Our study has several limitations. First, although our sample had a diverse representation of policy actors, they were selected through convenience and snowball methods and might have been affected by selection biases. However, we could not identify any more appropriate sampling procedure for this specific population. While we continued sampling until thematic saturation was reached, our findings might not necessarily reflect the views of all policy actors in India, especially politicians. Like most research with policy elites, our findings only represent the perspective of a very small, privileged, and influential group of stakeholders in the UHC landscape. There are several other stakeholders, like members of the public or healthcare providers, whose views on UHC might be materially different from those of our respondents. We are addressing this by undertaking two other large-scale surveys of households’ and physicians’ perceptions of UHC as a part of the Lancet Commission. Finally, we reflect on our positionality in interpreting the data. Four of the authors have lived and worked in India; the first and senior authors of this study have been closely engaged with several UHC efforts, health reforms, and expert groups in India. As such, many of the health system gaps and barriers are lived experiences for them. One of the authors has primarily worked in high-income country settings, and their professional and lived experiences might have added an “outsider’s” lens to our analysis and interpretations.
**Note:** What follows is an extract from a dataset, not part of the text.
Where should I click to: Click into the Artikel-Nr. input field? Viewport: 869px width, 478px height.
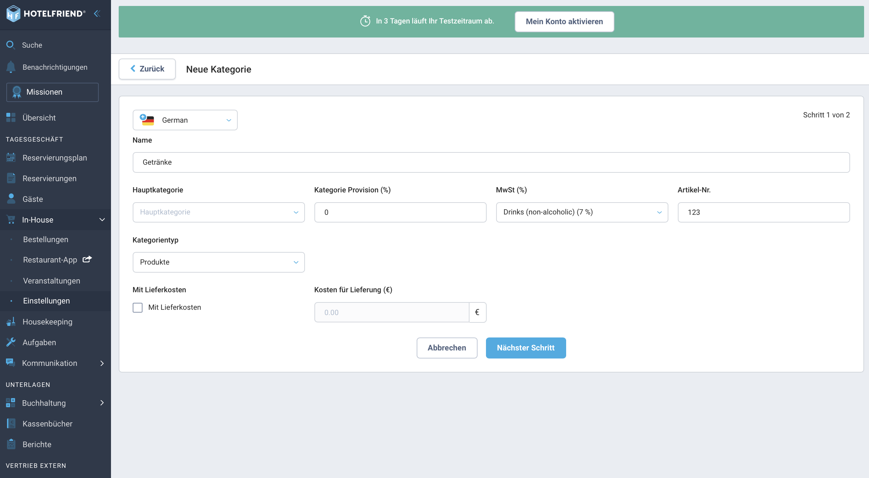coord(764,212)
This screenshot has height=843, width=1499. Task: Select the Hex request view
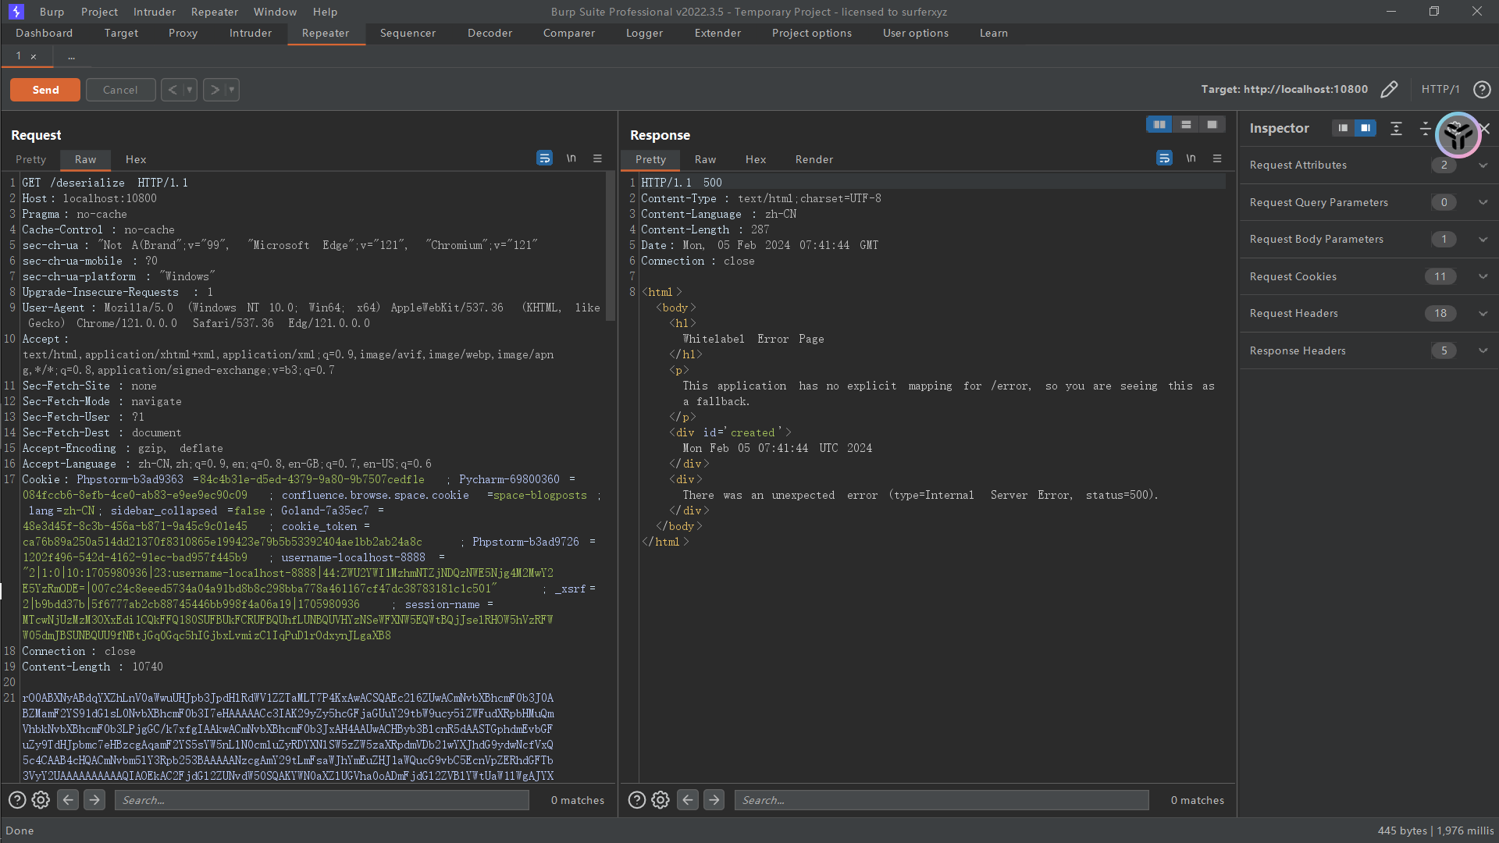(x=136, y=158)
Notwithstanding these limitations, our study is the first systematic examination of a diverse set of policy actors’ problem analyses and suggestions for health system reforms to advance UHC goals in India. The study offers insights into why certain acknowledged problems in India’s health system have not seen any transformative change or have faced path dependencies. Future areas of research could be to examine the reasons behind low prioritization and identify strategies for reforms in certain areas, such as quality of care, private sector engagement, and the political analysis of health reforms. This qualitative study has been used for hypothesis formation; our findings have informed a large national physicians’ survey in India to elicit their views about UHC. The findings from this study will be triangulated with other primary research undertaken by the Commission, including the physicians’ survey, a nationally representative population survey to elicit citizen preferences and experiences of the health system, and case studies of districts purposively selected to reflect a range of performance indicators on a newly developed UHC index; these will also be interpreted in light of the assumptions laid out by the Commission’s theory of change workshops []. Together, this body of work will inform the Commission’s problem analyses and recommendations for health system reforms needed to realize UHC over the next ten years.